Friday, December 9, 2005
THERE IS, at this stage, no reason to doubt the official account of the slaying Wednesday of Rigoberto Alpizar by federal air marshals in Miami. According to the government, Mr. Alpizar, a U.S. citizen on his way from Ecuador to Orlando, left his seat as boarding was ending in Miami and shouted that he had a bomb in his carry-on luggage. When two marshals on the flight ordered him to stop, he ran from the plane onto the jetway. The officers followed and, in the jetway, shot him when he allegedly reached into his bag and began moving back toward them.
If all this is true, the marshals acted reasonably, though Mr. Alpizar's luggage proved to contain no bomb. Someone who announces he has a bomb must be presumed to be telling the truth when other lives are at stake, and in hot pursuit of a possible terrorist, officers are entitled to use deadly force when such a person reaches into a bag instead of following a command to get down.
Yet the matter requires a thorough and independent investigation.
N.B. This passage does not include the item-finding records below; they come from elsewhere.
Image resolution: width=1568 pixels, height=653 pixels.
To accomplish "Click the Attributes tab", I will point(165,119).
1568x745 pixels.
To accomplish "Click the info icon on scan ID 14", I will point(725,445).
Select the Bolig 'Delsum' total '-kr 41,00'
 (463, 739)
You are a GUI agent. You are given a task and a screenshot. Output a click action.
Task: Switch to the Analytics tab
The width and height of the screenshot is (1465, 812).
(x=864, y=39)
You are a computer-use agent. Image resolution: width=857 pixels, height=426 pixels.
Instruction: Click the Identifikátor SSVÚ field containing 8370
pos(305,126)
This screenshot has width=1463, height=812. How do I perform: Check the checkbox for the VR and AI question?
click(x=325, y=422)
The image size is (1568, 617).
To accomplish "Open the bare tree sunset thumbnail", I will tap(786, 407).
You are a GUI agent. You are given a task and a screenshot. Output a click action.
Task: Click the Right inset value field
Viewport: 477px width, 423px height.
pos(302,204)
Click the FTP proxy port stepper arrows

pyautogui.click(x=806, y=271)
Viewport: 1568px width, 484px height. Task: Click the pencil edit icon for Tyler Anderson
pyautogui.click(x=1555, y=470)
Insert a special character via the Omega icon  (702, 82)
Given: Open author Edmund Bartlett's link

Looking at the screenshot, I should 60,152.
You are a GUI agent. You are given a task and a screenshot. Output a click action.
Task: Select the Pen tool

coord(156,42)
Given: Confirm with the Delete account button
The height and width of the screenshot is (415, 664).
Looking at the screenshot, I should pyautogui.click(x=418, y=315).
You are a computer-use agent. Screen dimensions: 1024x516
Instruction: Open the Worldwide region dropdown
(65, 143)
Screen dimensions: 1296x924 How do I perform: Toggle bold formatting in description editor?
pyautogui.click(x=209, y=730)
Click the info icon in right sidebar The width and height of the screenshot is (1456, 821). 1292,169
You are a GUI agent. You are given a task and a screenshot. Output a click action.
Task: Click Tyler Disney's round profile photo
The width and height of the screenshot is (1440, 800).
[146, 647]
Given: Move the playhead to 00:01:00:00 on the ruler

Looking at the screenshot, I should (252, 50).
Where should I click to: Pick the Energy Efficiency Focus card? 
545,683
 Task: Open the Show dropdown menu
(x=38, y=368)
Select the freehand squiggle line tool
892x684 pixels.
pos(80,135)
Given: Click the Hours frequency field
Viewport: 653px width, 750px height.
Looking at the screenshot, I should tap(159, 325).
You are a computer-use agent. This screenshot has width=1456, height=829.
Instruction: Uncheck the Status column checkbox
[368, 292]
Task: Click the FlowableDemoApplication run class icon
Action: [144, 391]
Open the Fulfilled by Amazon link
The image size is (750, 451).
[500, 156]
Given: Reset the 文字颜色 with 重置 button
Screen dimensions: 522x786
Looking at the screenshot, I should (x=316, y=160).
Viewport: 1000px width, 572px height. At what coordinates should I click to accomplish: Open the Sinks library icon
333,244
For the air marshals, in fact, did not stop a bombing. Though they may have been justified, they killed an American who appears to have no connection to terrorism. According to eyewitness reports, Mr. Alpizar's wife tried to explain that he was mentally ill and had not taken his medication. For the air marshals program to have credibility, it is essential for the public to have more than the government's word that the killing of such a person was really necessary, not an overreaction to an ill person who posed no threat.
When British police killed a Brazilian named Jean Charles de Menezes this year in the London Underground, the shooting initially appeared to be a reasonable hot-pursuit killing of a possible terrorist. Mr. Menezes, police said, was wearing a heavy jacket in summer -- and it was widely reported that he vaulted over a turnstile and had run from police. None of this turned out to be true. He was wearing a light jacket, walked calmly through the turnstile and was being restrained by one officer when another shot him, it later emerged. It is essential that the air marshals not labor under public doubt concerning what happened here.
The Miami-Dade County Police Department is investigating the shooting. Federal officials have pledged full cooperation, though they have also gone out of their way to prejudge the matter and declare that the officers in question acted reasonably. This is premature. Any time a government officer takes someone's life, judgment ought to wait until the facts become clear.